● Zadanie do wykonania
Kontynuuj tekst o opiniach biegłych w sprawie katastrofy autobusu, pisząc dalej od jego ostatniego zdania.

● Fragment źródłowy
Opinia ta pewnej mierze jest zbieżna z poprzednio wydaną w sprawie opinią biegłego A. W., który jednak doszedł do odmiennych wniosków. Trzeba zauważyć, że ostatnio wymieniony biegły nie badał sprawy pod kątem podawanych przez oskarżonego okoliczności związanych z nagłym podmuchem wiatru, który miał zmienić kierunek jazdy prowadzonego przez niego pojazdu. W swojej opinii pisemnej wskazał on jedynie lakonicznie, że w świetle materiału dowodowego, brak jest podstaw do stwierdzenia, że do przemieszczenia bocznego autobusu doszło na skutek silnego podmuchu wiatru, nie wyjaśniając przy tym szerzej takiego stanowisko. Dlatego też w tym zakresie, zdaniem sądu, bardziej przekonywująca jest wcześniej omówiona opinia, której sąd dał wiarę i która została poparta odpowiednimi badaniami, symulacjami i logicznym wyjaśnieniem. Poza tym podczas wydawania opinii ustnej uzupełniającej A. W. stwierdził jednak, że nie można wykluczyć takiej ewentualności, że podmuch wiatru spowodował zmianę kierunku jazdy oskarżonego i że w określonej sytuacji można przyjąć, że przyczyną katastrofy było nagłe zdarzenie, którego kierowca nie mógł przewidzieć. Biegły więc ostatecznie nie był w stanie wykluczyć wersji przedstawionej przez oskarżonego. Z dowodów zebranych w sprawie nie wynika też, jak stwierdził to biegły A. W., aby oskarżony nienależycie obserwował otocznie czy za późno rozpoczął manewr hamowania, skoro, jak wyjaśnił M. S., wcześniej widział przed sobą zespół pojazdów, zauważył jak zjeża on w zatoczkę i miał zamiar go ominąć. Nie był on więc dla niego żadnym zaskoczeniem, ani nie miał on w takiej sytuacji potrzeby aby wcześniej wykonać manewr hamowania, który zastosował dopiero kiedy prowadzony przez niego pojazd na skutek podmuchu wiatru zmienił kierunek jazdy, co potwierdza opinia biegłych z Instytutu (...), która także przekonała sąd w zakresie wpływu prędkości z jaką poruszał się oskarżony na zaistnienie katastrofy. Z tej ostatniej opinii, która także w tym zakresie została wszechstronnie wyjaśniona, wynika, że w chwili zderzenia zespół pojazdów znajdował się poza jezdnią na prawym poboczu, o czym świadczą jednoznacznie ślady widoczne na fotografiach z miejsca zdarzenia. Oskarżony mógł więc go wyprzedzić czy wyminąć nawet bez potrzeby przekraczania osi jezdni, nie miał on też w takiej sytuacji powodu do tego aby wcześniej rozpocząć manewr hamowania.

● Prezentowane dane
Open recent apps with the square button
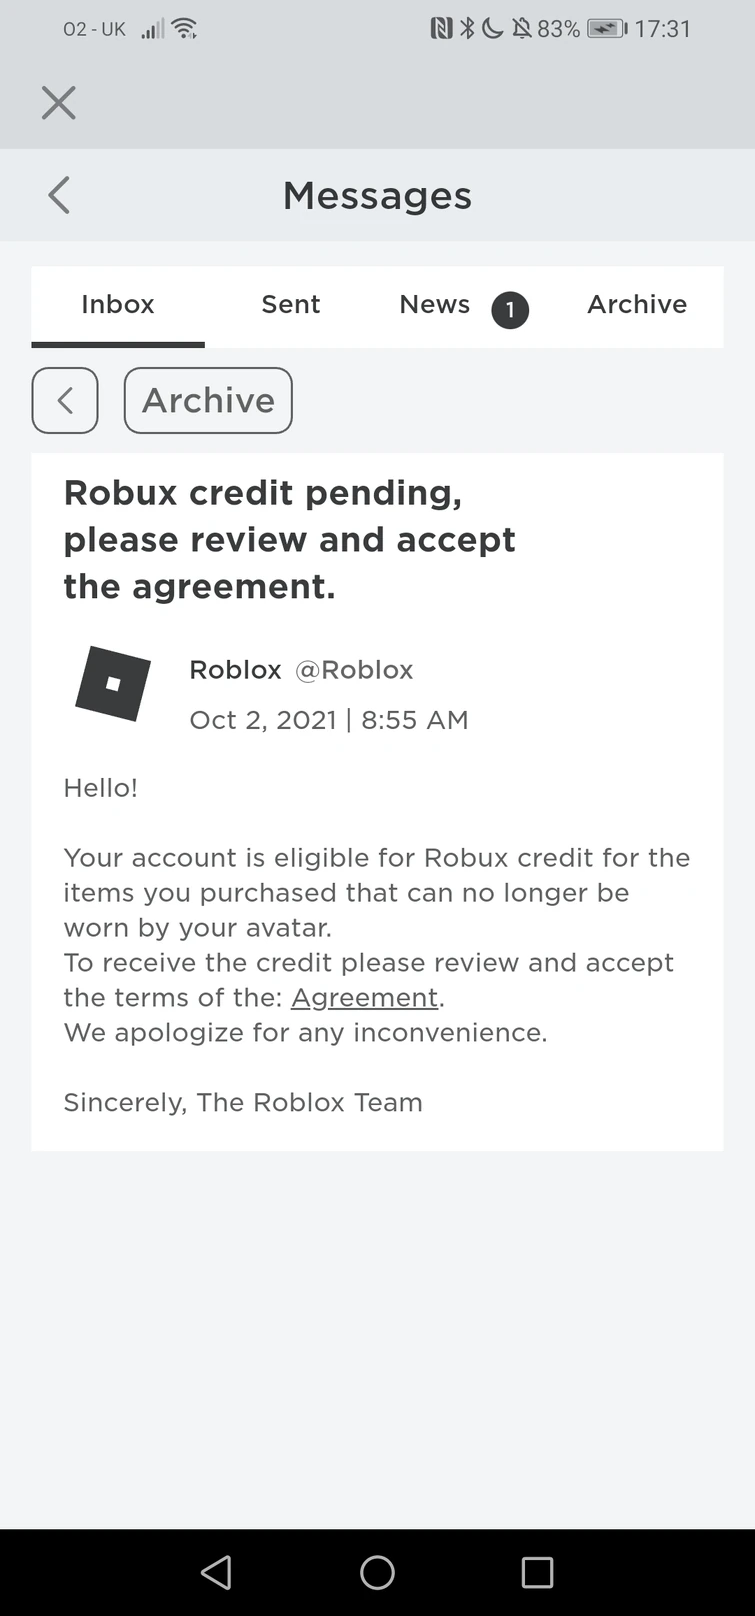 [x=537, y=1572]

---

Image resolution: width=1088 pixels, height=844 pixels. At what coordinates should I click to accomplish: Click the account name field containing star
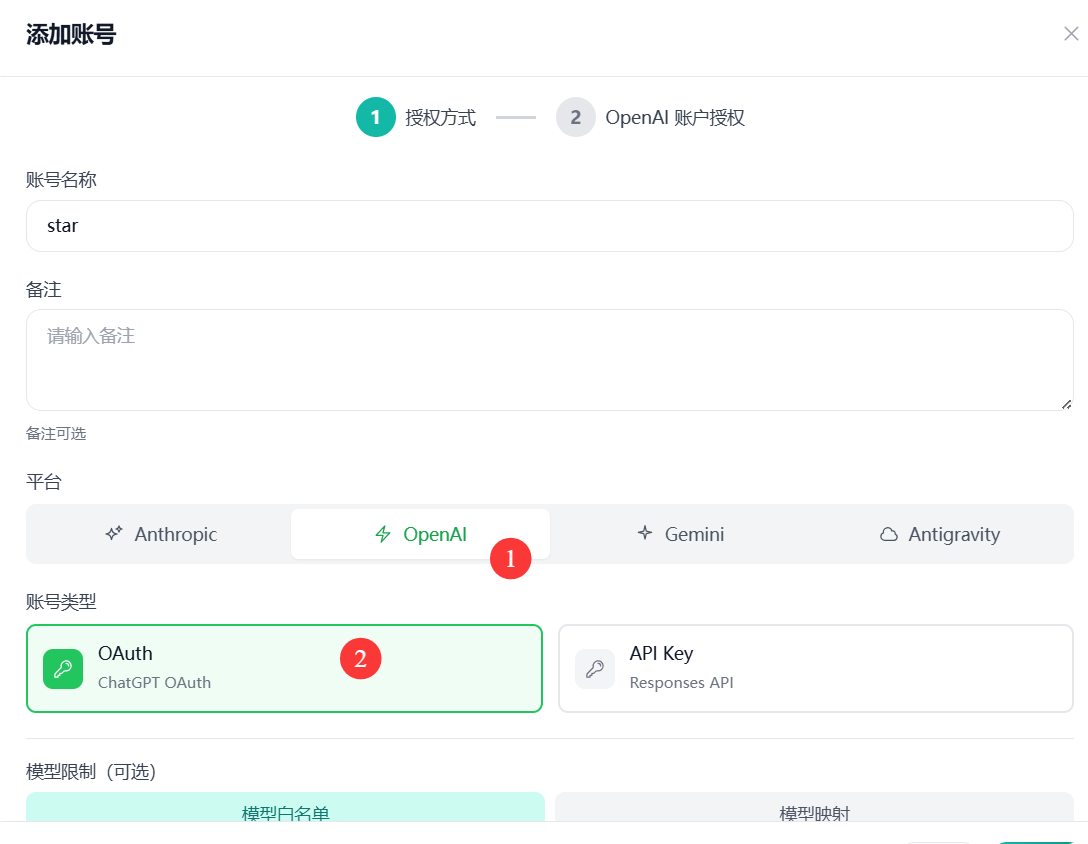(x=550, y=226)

● Odpowiedź na zadanie
Sąd zasadniczo dał też wiarę zeznaniom świadka J. A. D., kierowcy zespołu pojazdów w który uderzył autokar albowiem były one konsekwentne i logiczne, które w większości nie zostały zakwestionowane przez opinie biegłych, z których wynika, że jest możliwe że jego pojazd wówczas poruszał się jednak z minimalną prędkością, niższą niż ta podana przez świadka. Z opinii biegłych wynika też, wbrew temu co podał świadek, że do zdarzenia pojazdów musiało dojść jeszcze w miejscu zatoczki autobusowej, co biegli odpowiednio uzasadnili. Dlatego w tym zakresie oparto się na ustaleniach wynikających z opinii biegłych. Trzeba przy tym podkreślić, że także z zeznań tego świadka wynika, że w miejscu zdarzenia droga była bardzo śliska, że odczuwalne były silne podmuchy wiatru, co koresponduje z relacją oskarżonego.

W ocenie sądu na wiarę zasługiwały zeznania świadka B. W., która była pilotem w autokarze. Jej zeznania znalazł potwierdzenie w pozostałym materiale dowodowym i były zbieżne z tym co wyjaśniał oskarżony, a świadek zeznawała konsekwentnie.

Sąd zasadniczo dał też wiarę pozostałym pasażerom autobusu - B. M., E. W., B. R., R. R., A. G., N. K., P. B., M. W., E. T., J. B., O. M., W. M., A. W., K. B., D. B., A. M., W. T., K. S., K. K., K. R., K. W., którzy jednak nie byli w stanie odtworzyć przebiegu zdarzenia, z uwagi na to, że nie mieli możliwości obserwowania drogi albo byli zajęci czymś innym. Z ich zeznań wynika, że panowały wówczas trudne warunki drogowe, że odczuwalne były podmuchy wiatru, że nawiewał śnieg, a po wyjściu z samochodu odczuli, że droga jest bardzo śliska. Przy czym z relacji większości wynika, że nie odczuwali oni aby przed zdarzeniem kierowca w jakiś niebezpieczny sposób kierował autobusem. Wyjątkiem są tu zeznania E. T. i N. K., którzy twierdzili, że w ich odczuciu kierowca jechał za szybko, jednak nie są w stanie określić z jaką prędkością, pozostają one jednak w sprzeczności z pozostałym materiałem dowodowym i jako takie nie zasługiwały na wiarę. Wydaje się, że takie ich relacje mogły wynikać z zupełnie subiektywnych odczuć.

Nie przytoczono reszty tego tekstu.